Des Abbayes H., Claustres G. Corillion R. et Dupont P., 1971. Flore et Végétation du Massif Armoricain. Tome 1 - Flore vasculaire. Edition Presse Universitaire de Bretagne, Saint Brieuc, 1226 pp.

Stace C., 1991. New flora of the British Isles. B.S.E. St Edmundsbury Press Ltd., Sulfolk Ed., Cambridge University Press, Cambridge, 1226 pp.

 

Cochlearia officinalis

Le genre Cochlearia appartient à la famille des Brassicacées, il est représenté en Bretagne par un complexe d'espèces polymorphes. Quatre espèces de Cochléaire sont décrites : C.aestuaria, C. anglica, C. danica et C. officinalis. La description du genre choisie est celle de la flore de la végétation du massif Armoricain (Des Abbayes et al., 1971).
- Description du genre Cochlearia L. : Herbe annuelle, bisannuelle ou vivace, glabre.

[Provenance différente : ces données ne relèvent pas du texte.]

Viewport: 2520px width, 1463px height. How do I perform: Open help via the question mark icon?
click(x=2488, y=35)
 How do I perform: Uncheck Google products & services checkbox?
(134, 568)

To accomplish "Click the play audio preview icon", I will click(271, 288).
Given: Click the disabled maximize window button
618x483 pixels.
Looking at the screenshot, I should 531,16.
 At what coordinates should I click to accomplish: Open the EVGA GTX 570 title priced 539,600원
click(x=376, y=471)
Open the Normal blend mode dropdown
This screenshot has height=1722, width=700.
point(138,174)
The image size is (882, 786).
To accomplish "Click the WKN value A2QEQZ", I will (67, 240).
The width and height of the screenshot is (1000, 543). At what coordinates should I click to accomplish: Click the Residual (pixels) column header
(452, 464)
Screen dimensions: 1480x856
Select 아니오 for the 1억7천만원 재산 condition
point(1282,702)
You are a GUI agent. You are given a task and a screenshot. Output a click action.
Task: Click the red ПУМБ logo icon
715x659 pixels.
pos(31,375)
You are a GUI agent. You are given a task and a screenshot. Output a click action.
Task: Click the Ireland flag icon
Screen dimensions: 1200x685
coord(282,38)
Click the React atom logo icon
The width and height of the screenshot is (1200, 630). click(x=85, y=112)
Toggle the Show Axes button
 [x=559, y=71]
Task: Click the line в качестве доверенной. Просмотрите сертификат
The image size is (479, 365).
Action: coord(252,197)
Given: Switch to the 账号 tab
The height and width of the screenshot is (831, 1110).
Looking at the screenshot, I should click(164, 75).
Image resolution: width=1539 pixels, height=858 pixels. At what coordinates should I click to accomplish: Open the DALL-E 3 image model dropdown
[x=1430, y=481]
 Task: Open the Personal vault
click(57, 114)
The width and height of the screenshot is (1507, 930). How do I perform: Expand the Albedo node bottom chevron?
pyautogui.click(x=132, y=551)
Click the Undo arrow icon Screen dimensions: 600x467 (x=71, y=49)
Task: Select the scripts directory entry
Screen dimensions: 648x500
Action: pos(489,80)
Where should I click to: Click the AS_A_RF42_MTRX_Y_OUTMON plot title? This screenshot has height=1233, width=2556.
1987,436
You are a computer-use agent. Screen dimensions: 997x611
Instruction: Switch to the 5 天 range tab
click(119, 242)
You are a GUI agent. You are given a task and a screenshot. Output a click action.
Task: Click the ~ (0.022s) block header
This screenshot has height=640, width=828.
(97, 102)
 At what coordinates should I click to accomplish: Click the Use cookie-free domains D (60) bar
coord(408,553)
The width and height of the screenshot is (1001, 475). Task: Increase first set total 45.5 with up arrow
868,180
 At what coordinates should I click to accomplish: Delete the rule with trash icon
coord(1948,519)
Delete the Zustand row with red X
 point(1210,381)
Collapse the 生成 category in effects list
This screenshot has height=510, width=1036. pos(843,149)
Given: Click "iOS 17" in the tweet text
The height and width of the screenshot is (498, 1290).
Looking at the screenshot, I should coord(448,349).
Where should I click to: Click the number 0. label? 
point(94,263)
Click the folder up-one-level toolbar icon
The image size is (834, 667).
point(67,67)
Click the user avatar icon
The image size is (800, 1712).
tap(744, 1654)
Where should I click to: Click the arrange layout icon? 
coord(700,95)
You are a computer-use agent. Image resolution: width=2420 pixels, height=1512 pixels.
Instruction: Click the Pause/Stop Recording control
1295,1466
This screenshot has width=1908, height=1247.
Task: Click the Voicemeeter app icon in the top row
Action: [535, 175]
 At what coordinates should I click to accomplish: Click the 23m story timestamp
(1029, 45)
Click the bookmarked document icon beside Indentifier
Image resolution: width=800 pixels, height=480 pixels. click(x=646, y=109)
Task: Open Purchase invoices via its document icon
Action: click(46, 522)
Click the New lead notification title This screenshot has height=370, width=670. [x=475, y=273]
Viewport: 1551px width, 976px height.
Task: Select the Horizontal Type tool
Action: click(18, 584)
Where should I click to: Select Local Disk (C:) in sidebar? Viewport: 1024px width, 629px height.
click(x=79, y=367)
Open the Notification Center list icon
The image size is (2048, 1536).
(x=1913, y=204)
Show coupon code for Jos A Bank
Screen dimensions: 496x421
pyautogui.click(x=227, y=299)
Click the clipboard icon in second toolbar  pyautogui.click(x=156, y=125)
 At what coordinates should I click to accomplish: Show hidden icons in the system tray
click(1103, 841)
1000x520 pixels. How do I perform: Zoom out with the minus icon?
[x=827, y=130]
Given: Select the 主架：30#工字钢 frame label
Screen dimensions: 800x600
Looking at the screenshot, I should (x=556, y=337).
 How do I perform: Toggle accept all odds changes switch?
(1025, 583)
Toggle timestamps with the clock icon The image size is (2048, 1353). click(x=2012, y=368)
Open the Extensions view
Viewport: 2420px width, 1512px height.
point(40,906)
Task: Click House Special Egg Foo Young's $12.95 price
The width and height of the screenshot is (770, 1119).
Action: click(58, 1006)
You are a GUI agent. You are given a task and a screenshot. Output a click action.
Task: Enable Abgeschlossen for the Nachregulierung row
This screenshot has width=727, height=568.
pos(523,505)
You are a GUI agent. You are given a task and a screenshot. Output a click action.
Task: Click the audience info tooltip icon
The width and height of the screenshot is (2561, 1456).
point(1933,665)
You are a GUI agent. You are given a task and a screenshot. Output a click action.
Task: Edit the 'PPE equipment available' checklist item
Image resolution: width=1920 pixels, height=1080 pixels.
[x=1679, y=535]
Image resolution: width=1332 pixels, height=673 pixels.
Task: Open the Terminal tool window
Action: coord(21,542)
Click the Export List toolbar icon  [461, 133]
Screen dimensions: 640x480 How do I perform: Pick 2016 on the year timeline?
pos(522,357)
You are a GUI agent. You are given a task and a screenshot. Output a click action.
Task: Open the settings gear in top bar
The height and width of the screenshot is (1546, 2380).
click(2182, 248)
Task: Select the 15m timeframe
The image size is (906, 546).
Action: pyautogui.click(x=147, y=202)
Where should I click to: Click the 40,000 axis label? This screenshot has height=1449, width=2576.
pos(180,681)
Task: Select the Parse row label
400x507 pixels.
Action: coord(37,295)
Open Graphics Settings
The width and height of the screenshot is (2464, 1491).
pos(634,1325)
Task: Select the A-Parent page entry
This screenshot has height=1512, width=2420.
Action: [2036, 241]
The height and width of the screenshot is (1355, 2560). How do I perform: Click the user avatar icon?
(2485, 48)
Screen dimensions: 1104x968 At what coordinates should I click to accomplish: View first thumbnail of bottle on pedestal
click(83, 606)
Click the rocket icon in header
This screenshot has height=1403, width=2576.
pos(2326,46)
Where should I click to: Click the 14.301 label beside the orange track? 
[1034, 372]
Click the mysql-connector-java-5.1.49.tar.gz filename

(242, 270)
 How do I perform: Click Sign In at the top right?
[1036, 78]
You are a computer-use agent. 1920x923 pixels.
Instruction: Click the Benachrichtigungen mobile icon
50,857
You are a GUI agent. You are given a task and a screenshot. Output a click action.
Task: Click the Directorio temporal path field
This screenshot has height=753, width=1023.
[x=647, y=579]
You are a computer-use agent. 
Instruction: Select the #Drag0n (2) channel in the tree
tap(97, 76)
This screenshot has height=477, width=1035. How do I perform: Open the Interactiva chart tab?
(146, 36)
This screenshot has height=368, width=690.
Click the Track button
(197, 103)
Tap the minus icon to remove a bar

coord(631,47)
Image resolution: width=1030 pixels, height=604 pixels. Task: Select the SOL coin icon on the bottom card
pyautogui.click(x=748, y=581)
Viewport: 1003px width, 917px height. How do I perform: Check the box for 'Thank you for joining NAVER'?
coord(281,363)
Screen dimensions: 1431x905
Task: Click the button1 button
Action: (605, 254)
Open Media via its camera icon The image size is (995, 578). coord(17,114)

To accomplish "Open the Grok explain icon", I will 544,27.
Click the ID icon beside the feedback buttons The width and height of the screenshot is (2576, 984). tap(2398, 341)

Feuilles entières ou dentées. Fleur blanche ou rosées ; sépales étalés, les intermédiaires non bossus à la base ; pétales entiers. Silicules déhiscentes, subglobuleuses ; valve convexe à une nervure médiane et nervures latérale en réseau ; style très court. Graines sur deux rangs.

Crithmum maritimum

Crithmum maritimum (L.) est plante vivace à odeur agéable, ramifiée, en petits buissons, glabre, glaucescente, charnue un peu ligneuse à la base. C’est une plante à tige dressée ou ascendante de 20-50 cm, flexueuse, striée et pleine. Les feuilles à contour deltoïde, bipennées, à folioles linéaires-lancéolés sont charnues, entières, aiguës, étalées. Les fleurs sont organisées en ombelles de 10-20 rayons épais à involucre et involucelles à folioles nombreuses lancéolées, réfléchies. Les fleurs sont vert jaunâtre à sépales rudimentaires, pétales arrondis, entiers, roulés en dedans. Le fruit est ellipsoïde, long d’environ 6 mm, non comprimé, à section transversale suborbiculaire, liguégueuex, vert olive à pourpre à maturité.
C’est une plante des falaises, rochers et parfois sables maritimes (Des Abbayes et al., 1971).